Urooj Ashfaq (born 24 August 1995) is an Indian comedian, writer and actor from Mumbai. She won the Best Newcomer Award at the Edinburgh Comedy Awards in 2023.

== Early life and education ==
Ashfaq was born on 24 August 1995 in Dubai, moving to Mumbai at the age of 12. She has a Bachelor's degree in Psychology. She went to Jai Hind College, Mumbai.

== Career ==
Ashfaq started performing in stand up comedy in 2016, the age of 21. In interviews she has stated that her inspirations include Sarah Silverman, Bridget Christie, Josie Long, Mindy Kaling, Bill Burr, James Acaster, Stewart Lee, Norm Macdonald, and Aparna Nancherla. Ashfaq worked as an intern at the now-defunct agency All India Bakchod, and as a writer on the shows Son of Abish and Better Life Foundation.

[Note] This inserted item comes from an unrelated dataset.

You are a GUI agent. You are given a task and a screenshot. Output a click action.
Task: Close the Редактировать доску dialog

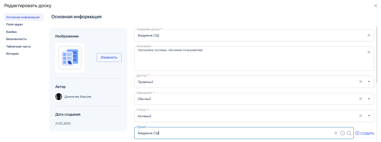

In 2017, she participated and finished as a finalist on the television channel TLC's show Queens of Comedy.

In 2023, she was part of a group of comedians brought to the Edinburgh Festival Fringe by London's Soho Theatre. Whilst there, Ashfaq won the Best Newcomer award at the Edinburgh Comedy Awards for her show Oh No!, the first person of South Asian heritage to win, since Arj Barker in 1997, and the first India-based artist to ever win the award. The show was Ashfaq's first experience of performing in the UK, with a run at Soho Theatre in London earlier in 2023.